While a previous forecast in 2013 by Oxford University suggested that as many as 47% of jobs were at risk from automation, the OECD forecast said only 14% of jobs were ‘highly automatable’, with a probability of automation over 70%. This is around 66 million workers.

The research was conducted across 32 countries, and showed that close to one in two jobs are likely to be affected by automation, based on the tasks they involve.

The degree of vulnerability varied considerably with the type of job and from country to country. For example, the report said: “33% of all jobs in Slovakia are highly automatable, while this is only the case with 6% of the jobs in Norway. More generally, jobs in Anglo-Saxon, Nordic countries and the Netherlands are less automatable than jobs in Eastern European countries, South European countries, Germany, Chile and Japan.”

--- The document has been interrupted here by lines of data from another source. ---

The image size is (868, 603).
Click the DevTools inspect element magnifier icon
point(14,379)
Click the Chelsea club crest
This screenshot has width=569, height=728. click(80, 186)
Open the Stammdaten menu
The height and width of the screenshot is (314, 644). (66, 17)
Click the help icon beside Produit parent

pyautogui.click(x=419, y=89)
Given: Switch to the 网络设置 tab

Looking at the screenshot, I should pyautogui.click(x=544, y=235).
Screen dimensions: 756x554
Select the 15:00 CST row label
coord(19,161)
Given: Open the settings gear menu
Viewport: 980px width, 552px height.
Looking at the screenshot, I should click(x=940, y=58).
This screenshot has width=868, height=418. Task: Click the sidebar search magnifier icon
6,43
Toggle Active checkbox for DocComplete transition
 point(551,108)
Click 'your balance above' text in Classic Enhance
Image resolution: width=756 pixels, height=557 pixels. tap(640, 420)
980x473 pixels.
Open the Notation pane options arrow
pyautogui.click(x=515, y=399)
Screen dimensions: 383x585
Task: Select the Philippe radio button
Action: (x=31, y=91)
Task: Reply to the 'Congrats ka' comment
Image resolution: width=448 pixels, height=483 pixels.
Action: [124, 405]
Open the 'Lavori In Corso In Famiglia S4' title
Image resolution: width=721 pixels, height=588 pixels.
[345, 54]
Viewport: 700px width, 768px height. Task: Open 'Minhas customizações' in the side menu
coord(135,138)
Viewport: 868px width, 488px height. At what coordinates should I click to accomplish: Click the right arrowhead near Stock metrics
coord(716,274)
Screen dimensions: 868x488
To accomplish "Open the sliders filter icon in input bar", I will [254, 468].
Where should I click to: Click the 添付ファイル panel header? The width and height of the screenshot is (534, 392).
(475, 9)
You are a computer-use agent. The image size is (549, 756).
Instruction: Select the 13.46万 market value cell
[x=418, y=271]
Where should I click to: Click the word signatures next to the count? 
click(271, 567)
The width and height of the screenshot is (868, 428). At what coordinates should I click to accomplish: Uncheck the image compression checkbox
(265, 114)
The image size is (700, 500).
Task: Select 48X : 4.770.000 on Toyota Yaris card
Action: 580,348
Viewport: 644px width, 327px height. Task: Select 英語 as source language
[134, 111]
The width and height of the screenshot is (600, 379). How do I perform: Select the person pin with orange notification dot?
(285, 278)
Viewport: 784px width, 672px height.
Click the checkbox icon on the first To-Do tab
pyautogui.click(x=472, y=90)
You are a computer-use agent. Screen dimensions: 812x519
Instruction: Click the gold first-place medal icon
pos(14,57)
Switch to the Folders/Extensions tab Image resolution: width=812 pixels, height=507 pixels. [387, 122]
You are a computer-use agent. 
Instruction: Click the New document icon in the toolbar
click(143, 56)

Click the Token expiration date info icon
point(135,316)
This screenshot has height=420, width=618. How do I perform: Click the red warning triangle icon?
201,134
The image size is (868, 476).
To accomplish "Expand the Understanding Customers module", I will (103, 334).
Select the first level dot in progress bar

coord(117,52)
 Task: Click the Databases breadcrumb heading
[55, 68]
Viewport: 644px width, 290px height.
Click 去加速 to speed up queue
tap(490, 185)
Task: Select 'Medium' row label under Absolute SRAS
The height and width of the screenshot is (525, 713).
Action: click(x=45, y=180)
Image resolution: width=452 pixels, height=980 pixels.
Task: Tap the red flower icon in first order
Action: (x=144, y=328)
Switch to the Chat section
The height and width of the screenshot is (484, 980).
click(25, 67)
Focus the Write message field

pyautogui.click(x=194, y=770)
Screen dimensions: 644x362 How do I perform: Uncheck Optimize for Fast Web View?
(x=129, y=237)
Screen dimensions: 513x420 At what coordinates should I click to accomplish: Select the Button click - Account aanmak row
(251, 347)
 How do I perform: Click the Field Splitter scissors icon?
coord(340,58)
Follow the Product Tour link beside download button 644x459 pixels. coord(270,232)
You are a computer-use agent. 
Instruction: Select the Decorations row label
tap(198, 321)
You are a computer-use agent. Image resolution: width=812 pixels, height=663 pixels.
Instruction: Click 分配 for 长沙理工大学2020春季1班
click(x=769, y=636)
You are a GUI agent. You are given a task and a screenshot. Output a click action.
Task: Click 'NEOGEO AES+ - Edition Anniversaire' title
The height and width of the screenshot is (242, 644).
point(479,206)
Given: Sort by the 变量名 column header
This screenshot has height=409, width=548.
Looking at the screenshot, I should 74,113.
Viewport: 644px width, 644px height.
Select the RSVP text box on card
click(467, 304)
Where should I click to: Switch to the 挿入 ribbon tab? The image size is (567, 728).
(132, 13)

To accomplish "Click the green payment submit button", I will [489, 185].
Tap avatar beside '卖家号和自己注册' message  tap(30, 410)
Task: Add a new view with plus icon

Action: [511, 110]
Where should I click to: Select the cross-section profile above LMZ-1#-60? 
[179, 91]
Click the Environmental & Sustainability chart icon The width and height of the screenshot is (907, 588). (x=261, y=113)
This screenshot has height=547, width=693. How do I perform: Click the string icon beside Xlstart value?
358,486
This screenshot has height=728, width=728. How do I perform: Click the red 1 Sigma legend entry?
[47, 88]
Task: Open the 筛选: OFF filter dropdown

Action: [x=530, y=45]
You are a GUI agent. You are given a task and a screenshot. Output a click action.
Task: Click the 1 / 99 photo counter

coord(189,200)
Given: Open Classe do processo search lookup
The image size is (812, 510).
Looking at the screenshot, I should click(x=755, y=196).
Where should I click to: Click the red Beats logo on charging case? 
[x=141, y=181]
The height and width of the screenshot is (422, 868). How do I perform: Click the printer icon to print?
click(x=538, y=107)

Automation mainly affects jobs in the manufacturing industry and agriculture, although a number of service sectors, such as postal and courier services, land transport and food services are also found to be highly automatable. There is still a high correlation with the educational level required for a job – the least automatable occupations almost all require professional training and/or tertiary education.

The report added: “Despite recurrent arguments that automation may start to adversely affect selected highly skilled occupations, this prediction is not supported.”

The study also flagged that ‘teenage’ or entry level jobs were at high risk of automation, potentially making it more difficult for young people to build skills and experience.